EXERCISE:
Every record is to be printed exactly as it appears.

Stored records:
= Beginning of Section =
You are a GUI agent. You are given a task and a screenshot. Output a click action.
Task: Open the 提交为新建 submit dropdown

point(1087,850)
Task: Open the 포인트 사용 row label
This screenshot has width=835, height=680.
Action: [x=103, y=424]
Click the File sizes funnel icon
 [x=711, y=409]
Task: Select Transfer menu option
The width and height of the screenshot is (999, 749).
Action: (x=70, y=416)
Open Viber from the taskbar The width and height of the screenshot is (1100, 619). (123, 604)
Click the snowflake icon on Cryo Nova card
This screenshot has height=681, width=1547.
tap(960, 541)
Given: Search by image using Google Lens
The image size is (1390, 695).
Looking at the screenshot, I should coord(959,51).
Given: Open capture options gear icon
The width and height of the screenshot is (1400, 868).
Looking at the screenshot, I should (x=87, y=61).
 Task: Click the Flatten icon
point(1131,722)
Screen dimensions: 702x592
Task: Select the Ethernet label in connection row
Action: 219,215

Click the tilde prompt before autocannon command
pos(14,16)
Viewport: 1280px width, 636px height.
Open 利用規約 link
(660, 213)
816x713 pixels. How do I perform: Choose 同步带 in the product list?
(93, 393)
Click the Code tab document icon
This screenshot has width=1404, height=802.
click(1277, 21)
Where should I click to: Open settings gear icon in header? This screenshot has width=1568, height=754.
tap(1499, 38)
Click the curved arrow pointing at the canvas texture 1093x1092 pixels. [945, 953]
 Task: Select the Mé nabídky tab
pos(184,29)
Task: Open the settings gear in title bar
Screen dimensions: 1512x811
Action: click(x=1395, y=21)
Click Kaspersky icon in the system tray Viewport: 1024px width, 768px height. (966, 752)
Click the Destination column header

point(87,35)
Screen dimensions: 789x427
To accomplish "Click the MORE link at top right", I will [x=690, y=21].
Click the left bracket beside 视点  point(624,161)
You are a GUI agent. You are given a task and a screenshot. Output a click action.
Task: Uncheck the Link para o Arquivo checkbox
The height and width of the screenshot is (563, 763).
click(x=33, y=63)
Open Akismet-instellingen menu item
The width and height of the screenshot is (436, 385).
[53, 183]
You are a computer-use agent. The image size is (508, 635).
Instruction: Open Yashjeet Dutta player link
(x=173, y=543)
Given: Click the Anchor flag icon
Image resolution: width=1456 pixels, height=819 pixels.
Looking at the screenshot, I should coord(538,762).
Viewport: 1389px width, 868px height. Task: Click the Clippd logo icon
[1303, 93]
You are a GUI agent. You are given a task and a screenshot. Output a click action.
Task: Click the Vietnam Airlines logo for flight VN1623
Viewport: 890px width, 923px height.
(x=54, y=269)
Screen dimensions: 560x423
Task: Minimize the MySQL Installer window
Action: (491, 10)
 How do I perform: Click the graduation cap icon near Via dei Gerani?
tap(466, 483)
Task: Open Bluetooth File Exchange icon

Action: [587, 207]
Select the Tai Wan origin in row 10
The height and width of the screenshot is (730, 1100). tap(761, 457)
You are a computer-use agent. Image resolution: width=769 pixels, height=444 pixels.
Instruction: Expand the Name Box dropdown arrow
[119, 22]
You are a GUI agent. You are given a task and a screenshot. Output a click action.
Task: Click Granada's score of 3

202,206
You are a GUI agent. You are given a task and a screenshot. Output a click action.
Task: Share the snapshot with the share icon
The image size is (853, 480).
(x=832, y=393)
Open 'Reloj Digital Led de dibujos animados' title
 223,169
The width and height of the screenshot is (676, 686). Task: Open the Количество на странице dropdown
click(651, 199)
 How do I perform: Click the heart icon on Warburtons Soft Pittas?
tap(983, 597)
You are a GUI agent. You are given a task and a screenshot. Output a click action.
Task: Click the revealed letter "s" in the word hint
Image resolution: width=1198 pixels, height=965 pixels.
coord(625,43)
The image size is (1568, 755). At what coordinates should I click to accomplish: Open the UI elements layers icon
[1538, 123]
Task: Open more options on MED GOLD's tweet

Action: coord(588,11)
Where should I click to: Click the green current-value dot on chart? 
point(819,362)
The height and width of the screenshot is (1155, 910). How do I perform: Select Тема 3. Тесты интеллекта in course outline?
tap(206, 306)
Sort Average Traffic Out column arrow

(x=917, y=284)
= End of Section =
ANSWER:
You are a GUI agent. You are given a task and a screenshot. Output a click action.
Task: Open the 提交为新建 submit dropdown

point(1087,850)
Task: Open the 포인트 사용 row label
This screenshot has width=835, height=680.
Action: [x=103, y=424]
Click the File sizes funnel icon
 [x=711, y=409]
Task: Select Transfer menu option
The width and height of the screenshot is (999, 749).
Action: (x=70, y=416)
Open Viber from the taskbar The width and height of the screenshot is (1100, 619). (123, 604)
Click the snowflake icon on Cryo Nova card
This screenshot has height=681, width=1547.
tap(960, 541)
Given: Search by image using Google Lens
The image size is (1390, 695).
Looking at the screenshot, I should coord(959,51).
Given: Open capture options gear icon
The width and height of the screenshot is (1400, 868).
Looking at the screenshot, I should (x=87, y=61).
 Task: Click the Flatten icon
point(1131,722)
Screen dimensions: 702x592
Task: Select the Ethernet label in connection row
Action: 219,215

Click the tilde prompt before autocannon command
pos(14,16)
Viewport: 1280px width, 636px height.
Open 利用規約 link
(660, 213)
816x713 pixels. How do I perform: Choose 同步带 in the product list?
(93, 393)
Click the Code tab document icon
This screenshot has width=1404, height=802.
click(1277, 21)
Where should I click to: Open settings gear icon in header? This screenshot has width=1568, height=754.
tap(1499, 38)
Click the curved arrow pointing at the canvas texture 1093x1092 pixels. [945, 953]
 Task: Select the Mé nabídky tab
pos(184,29)
Task: Open the settings gear in title bar
Screen dimensions: 1512x811
Action: click(x=1395, y=21)
Click Kaspersky icon in the system tray Viewport: 1024px width, 768px height. (966, 752)
Click the Destination column header

point(87,35)
Screen dimensions: 789x427
To accomplish "Click the MORE link at top right", I will [x=690, y=21].
Click the left bracket beside 视点  point(624,161)
You are a GUI agent. You are given a task and a screenshot. Output a click action.
Task: Uncheck the Link para o Arquivo checkbox
The height and width of the screenshot is (563, 763).
click(x=33, y=63)
Open Akismet-instellingen menu item
The width and height of the screenshot is (436, 385).
[53, 183]
You are a computer-use agent. The image size is (508, 635).
Instruction: Open Yashjeet Dutta player link
(x=173, y=543)
Given: Click the Anchor flag icon
Image resolution: width=1456 pixels, height=819 pixels.
Looking at the screenshot, I should coord(538,762).
Viewport: 1389px width, 868px height. Task: Click the Clippd logo icon
[1303, 93]
You are a GUI agent. You are given a task and a screenshot. Output a click action.
Task: Click the Vietnam Airlines logo for flight VN1623
Viewport: 890px width, 923px height.
(x=54, y=269)
Screen dimensions: 560x423
Task: Minimize the MySQL Installer window
Action: (491, 10)
 How do I perform: Click the graduation cap icon near Via dei Gerani?
tap(466, 483)
Task: Open Bluetooth File Exchange icon

Action: [587, 207]
Select the Tai Wan origin in row 10
The height and width of the screenshot is (730, 1100). tap(761, 457)
You are a computer-use agent. Image resolution: width=769 pixels, height=444 pixels.
Instruction: Expand the Name Box dropdown arrow
[119, 22]
You are a GUI agent. You are given a task and a screenshot. Output a click action.
Task: Click Granada's score of 3

202,206
You are a GUI agent. You are given a task and a screenshot. Output a click action.
Task: Share the snapshot with the share icon
The image size is (853, 480).
(x=832, y=393)
Open 'Reloj Digital Led de dibujos animados' title
 223,169
The width and height of the screenshot is (676, 686). Task: Open the Количество на странице dropdown
click(651, 199)
 How do I perform: Click the heart icon on Warburtons Soft Pittas?
tap(983, 597)
You are a GUI agent. You are given a task and a screenshot. Output a click action.
Task: Click the revealed letter "s" in the word hint
Image resolution: width=1198 pixels, height=965 pixels.
coord(625,43)
The image size is (1568, 755). At what coordinates should I click to accomplish: Open the UI elements layers icon
[1538, 123]
Task: Open more options on MED GOLD's tweet

Action: coord(588,11)
Where should I click to: Click the green current-value dot on chart? 
point(819,362)
The height and width of the screenshot is (1155, 910). How do I perform: Select Тема 3. Тесты интеллекта in course outline?
tap(206, 306)
Sort Average Traffic Out column arrow

(x=917, y=284)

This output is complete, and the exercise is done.